:: Exercise aim ::
Every line of the data that includes "will" should be copied out.

[Stored data entries]
|---|

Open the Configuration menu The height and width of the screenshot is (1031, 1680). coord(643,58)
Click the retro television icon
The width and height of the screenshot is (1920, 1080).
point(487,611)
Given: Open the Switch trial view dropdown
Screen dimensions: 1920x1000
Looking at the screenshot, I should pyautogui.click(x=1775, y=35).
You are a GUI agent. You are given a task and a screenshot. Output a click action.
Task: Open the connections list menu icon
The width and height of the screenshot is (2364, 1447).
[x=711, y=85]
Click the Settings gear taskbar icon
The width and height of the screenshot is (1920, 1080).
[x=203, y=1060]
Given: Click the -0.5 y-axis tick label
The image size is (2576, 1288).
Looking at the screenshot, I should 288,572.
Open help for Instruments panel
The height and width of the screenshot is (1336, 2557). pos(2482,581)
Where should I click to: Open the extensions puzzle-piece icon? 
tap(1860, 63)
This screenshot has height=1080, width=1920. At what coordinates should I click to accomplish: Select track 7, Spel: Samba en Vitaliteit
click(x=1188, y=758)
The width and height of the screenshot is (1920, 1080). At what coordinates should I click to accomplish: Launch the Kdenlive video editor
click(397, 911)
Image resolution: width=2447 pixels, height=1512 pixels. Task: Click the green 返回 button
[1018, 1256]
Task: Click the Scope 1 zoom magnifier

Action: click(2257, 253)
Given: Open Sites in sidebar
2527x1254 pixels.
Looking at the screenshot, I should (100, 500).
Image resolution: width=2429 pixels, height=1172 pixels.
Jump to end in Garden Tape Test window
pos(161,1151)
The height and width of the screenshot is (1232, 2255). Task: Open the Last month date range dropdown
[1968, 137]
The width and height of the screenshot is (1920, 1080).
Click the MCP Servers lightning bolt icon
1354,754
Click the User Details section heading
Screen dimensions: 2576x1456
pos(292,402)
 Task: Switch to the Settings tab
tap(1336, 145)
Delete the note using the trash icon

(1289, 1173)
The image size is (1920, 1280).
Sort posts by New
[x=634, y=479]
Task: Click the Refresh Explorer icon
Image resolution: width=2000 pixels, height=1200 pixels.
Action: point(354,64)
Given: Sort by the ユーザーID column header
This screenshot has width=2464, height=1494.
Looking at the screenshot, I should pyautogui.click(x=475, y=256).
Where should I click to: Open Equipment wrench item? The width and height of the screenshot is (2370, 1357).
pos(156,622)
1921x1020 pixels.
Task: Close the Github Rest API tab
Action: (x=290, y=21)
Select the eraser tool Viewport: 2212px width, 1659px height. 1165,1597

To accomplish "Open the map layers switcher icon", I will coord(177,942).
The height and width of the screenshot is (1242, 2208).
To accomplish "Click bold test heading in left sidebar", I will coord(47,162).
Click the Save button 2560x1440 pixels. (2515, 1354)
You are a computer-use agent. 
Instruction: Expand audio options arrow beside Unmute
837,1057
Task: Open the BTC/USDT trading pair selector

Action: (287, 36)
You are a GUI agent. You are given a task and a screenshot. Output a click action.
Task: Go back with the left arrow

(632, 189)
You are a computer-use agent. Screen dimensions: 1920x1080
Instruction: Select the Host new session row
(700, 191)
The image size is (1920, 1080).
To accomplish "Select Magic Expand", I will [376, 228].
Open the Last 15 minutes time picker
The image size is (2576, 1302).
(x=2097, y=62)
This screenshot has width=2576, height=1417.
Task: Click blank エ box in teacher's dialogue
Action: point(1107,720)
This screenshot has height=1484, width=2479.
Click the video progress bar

|---|

:: Result below ::
To accomplish "Open the map layers switcher icon", I will coord(177,942).
To accomplish "Click bold test heading in left sidebar", I will coord(47,162).
To accomplish "Select Magic Expand", I will [376, 228].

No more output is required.